Da Camaldoli, Gabriella Zucchi e Daniela Sala

 

Nel pomeriggio del 30 settembre è Sergio Givone ad aprire la III sessione dell’Incontro che Il Regno ha organizzato a Camaldoli su «La coscienza e il potere». Il tema a lui affidato è «La libertà è insopportabile? Riflessioni a partire da F.M. Dostoevskij», per una riflessione sul rapporto che c’è tra la libertà e Dio, a partire dalla Leggenda del Grande Inquisitore, racconto che Dostoevskij attribuisce al suo personaggio Ivan Karamazov.

 

Il Grande Inquisitore

La soluzione del Grande Inquisitore di fronte al rapporto conflittuale tra la libertà e la felicità è quella di organizzare la vita ai suoi concittadini di Siviglia, soddisfacendo i loro bisogni primari, ma facendoli rinunciare alla tormentosa libertà. Il Grande Inquisitore – spiega Givone – sta creando lo stato d’eccezione, la società eudaimonistica. Del resto, per salvare l’uomo dalla contraddizione, questa gli pare l’unica via.

Già i greci sapevano che i rapporti tra felicità e libertà sono problematici. Platone risolve il problema ritenendo che non ci sia migliore felicità che quella di chi è in pace con se stesso. Se ciascuno avesse prestato ascolto alla voce dei propri demoni, alle proprie inclinazioni, si sarebbe creata la società felice, in un’armonia prestabilita. La libertà viene a così a coincidere con l’assenso alla propria vocazione.

Rispetto a questa posizione Aristotele ha dei dubbi. Per lui lo scopo della vita è contemplare la realtà, la libertà di ricercare, di darsi degli scopi, dei fini: questa è piena eudaimonia. L’otium, diranno i latini. Ma tale meravigliosa armonia è disponibile solo per pochi, a scapito di tutti gli altri, che dovranno accontentarsi di essere schiavi.

A scompaginare le carte interviene però il cristianesimo: qualcuno è venuto a dire che tutti siamo figli dello stesso Padre, abbiamo tutti lo stesso diritto alla felicità, a darci liberamente il tipo di felicità che ciascuno vuole darsi.

 

L’inferno nel cuore

È importante guardare alla Leggenda del Grande Inquisitore tenendo conto di ciò che sta prima e di quel che sta dopo. Ivan Karamazov propone il racconto al fratello Alioscia in una trattoria. Di che cosa stavano parlando i due? Di Dio che non può esistere. Ivan in Dio vede il Cristo, ma i conti non gli tornano: com’è possibile che sui giornali si parli di una bambina seviziata dai genitori, di un bimbo dilaniato dai cani di un possidente… che senso ha parlare di Dio in un mondo di questo tipo?

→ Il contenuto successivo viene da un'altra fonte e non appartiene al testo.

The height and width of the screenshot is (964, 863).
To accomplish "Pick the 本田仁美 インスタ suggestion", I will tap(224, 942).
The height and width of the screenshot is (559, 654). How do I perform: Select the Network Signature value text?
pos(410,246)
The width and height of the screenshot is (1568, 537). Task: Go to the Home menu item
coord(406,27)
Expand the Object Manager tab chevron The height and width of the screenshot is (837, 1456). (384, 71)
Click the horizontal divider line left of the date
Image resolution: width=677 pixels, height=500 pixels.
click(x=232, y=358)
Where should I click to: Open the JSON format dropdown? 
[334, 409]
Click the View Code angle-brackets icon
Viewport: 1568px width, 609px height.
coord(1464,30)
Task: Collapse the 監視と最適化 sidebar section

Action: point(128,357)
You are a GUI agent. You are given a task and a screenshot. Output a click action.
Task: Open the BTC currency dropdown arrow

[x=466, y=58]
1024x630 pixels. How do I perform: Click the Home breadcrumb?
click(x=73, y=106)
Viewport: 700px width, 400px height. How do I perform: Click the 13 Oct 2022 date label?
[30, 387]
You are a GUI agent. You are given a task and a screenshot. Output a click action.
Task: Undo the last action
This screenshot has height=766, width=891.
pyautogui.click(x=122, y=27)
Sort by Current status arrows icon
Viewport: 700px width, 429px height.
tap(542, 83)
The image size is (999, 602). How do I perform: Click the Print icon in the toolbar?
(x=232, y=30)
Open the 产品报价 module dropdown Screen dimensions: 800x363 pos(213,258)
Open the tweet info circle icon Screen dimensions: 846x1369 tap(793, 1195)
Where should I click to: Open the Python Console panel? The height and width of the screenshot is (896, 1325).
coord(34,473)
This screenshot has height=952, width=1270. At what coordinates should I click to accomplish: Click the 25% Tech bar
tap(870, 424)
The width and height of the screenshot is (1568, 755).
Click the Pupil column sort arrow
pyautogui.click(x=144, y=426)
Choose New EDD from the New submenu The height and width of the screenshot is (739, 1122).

Qui si inserisce la leggenda. La risposta di Alioscia non confuta gli argomenti ateistici del fratello: «la verità, Ivan, è che tu hai l’inferno nel cuore», gli dirà.

Che cosa si può avere, se non l’inferno nel cuore, in un mondo in cui succede quel che succede? Alioscia aggiunge «Tu, come il tuo Grande Inquisitore, non credete a Dio e neanche sapete chi sia, neanche potete immaginare che Dio sia la libertà in origine».

C’è, nell’evocazione di Alioscia, una disposizione a riconoscere escatologicamente come, nonostante tutto, l’essere stesso è investito di senso. C’è un sì detto in origine, ed è questa la risposta che Alioscia dà a suo fratello Ivan.

Solo così – spiega Givone –ogni punto di morte e di sofferenza trova il suo perdono, la sua accettazione. È pensabile questo? Evidentemente no. E tuttavia sì, dice Alioscia, a patto di pensare Dio non come quello che alla fine mette tutto a posto, ma come quello che dice sì all’essere.

Non è che l’ingiustizia diventi giustizia: la vita offesa è destinata a restare invendicata. Si prospetta qui un’altra logica: quella di un Dio libertà. Non esiste il bene in sé, il bene è sempre soltanto la vittoria nei confronti del male, è il positivo che si impone sul negativo. E il bene, per quanto non faccia rumore, anche se ridotto a un moto del cuore, è sempre infinitamente di più del male, per rumoroso che questo sia. Anche un poco di bene, di fronte al male è infinitamente di più e degno di essere accolto.

Se hai l’inferno nel cuore, lì resti. L’alternativa, difficilissima, è l’altra: è l’imitazione di Cristo, che non è giustificare il male, ma prenderlo su di sé. Il bene si fa attraverso la libertà, non c’è altro modo.